En el momento de su independencia, Botsuana era uno de los países más pobres del mundo. La fortuna de este estado sin salida al mar y semiárido se transformó un año después, cuando geólogos de De Beers encontraron diamantes. Durante las siguientes décadas, fue una de las economías de más rápido crecimiento en el mundo, según la fuente.
Esta riqueza permitió a Botsuana proporcionar educación primaria y secundaria gratuita y convertirse en líder mundial en la lucha contra el VIH/sida. Su PIB per cápita de 7.695 dólares (5.697 libras esterlinas) en 2024 fue el cuarto más alto de África, según el Banco Mundial citado por The Guardian.
Sin embargo, otros resultados de salud no han seguido el ritmo del crecimiento económico. Las muertes maternas son más altas que en países de riqueza similar, según la Organización Mundial de la Salud mencionada en la fuente.
El desplome de los precios de los diamantes naturales, que han caído un 60% en cuatro años y no muestran señales de recuperación mientras los consumidores compran piedras cultivadas en laboratorio más baratas, ha golpeado la prosperidad relativa de Botsuana. El Fondo Monetario Internacional estimó que la economía de Botsuana se contrajo un 3% en 2024 y un 1% el año pasado, según The Guardian.
El aumento de los precios del combustible causado por la guerra de Estados Unidos con Irán golpeará duramente a Botsuana, ya que es un importador de petróleo, dijo Marisa Lourenço, consultora independiente de riesgo político. "No tiene mucho otro colchón. Si miramos cuánto se contrajo la economía durante el Covid, nunca se recuperó realmente de eso", dijo Lourenço, según la fuente.
El desempleo aumentó al 21% entre su población de 2,5 millones en el año que finalizó el 31 de marzo de 2025, según los datos oficiales más recientes citados por The Guardian. Casi el 29% de las personas de 15 a 35 años estaban sin trabajo.

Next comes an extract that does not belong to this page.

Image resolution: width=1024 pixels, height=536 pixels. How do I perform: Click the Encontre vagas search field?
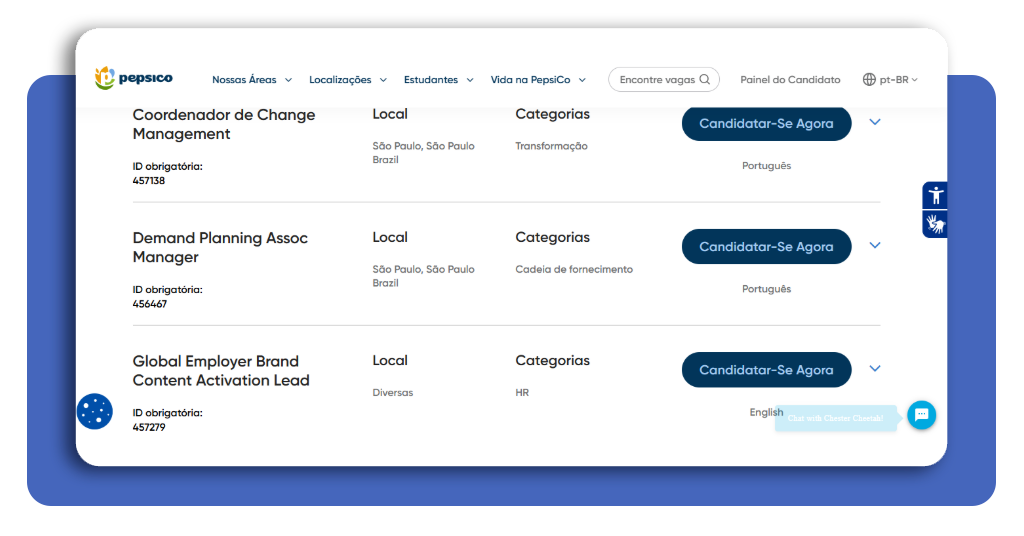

Oratile Olorato Kgatle, de 26 años, quien vive con su tía, no ha tenido una sola entrevista de trabajo en 18 meses de solicitudes. Sus ojos se iluminaron al hablar sobre su deseo de trabajar en relaciones públicas. "Podía sentir esa luz simplemente apagándose con cada día, hasta enero cuando fui a [un hospital psiquiátrico] a buscar ayuda", dijo Kgatle, quien está limitada al trabajo de oficina por la parálisis de Erb, una condición que afecta su fuerza y movilidad, según The Guardian.
La economía en declive de Botsuana también ha afectado a familias de clase media. Phenyo Tanka, de 39 años y madre de cuatro hijos, dijo que su familia dejó de comer fuera y despidió a su trabajadora doméstica después de que su esposo fue despedido de su trabajo como ingeniero de minas en diciembre, según la fuente.
Tanka es también un ejemplo del fracaso de Botsuana para diversificar su economía más allá de los diamantes. Se graduó con un título en agricultura en 2011, pero nunca ha podido encontrar un empleo en su campo. Sin embargo, Tanka no se ha rendido. Ahora vende pasteles caseros y quiere establecer una fábrica de papel higiénico. "Tengo dos niñas y quiero que sepan que también pueden ser independientes, como mujeres", dijo, según The Guardian.
La crisis en Botsuana expone la vulnerabilidad de economías dependientes de un solo producto de exportación. El país enfrenta ahora el doble desafío de reformar un sistema de salud plagado de corrupción mientras intenta diversificar una economía golpeada por cambios estructurales en el mercado global de diamantes. Con el desempleo juvenil cerca del 30% y una contracción económica que se extiende por varios años, la recuperación requerirá transformaciones profundas que van más allá de soluciones a corto plazo.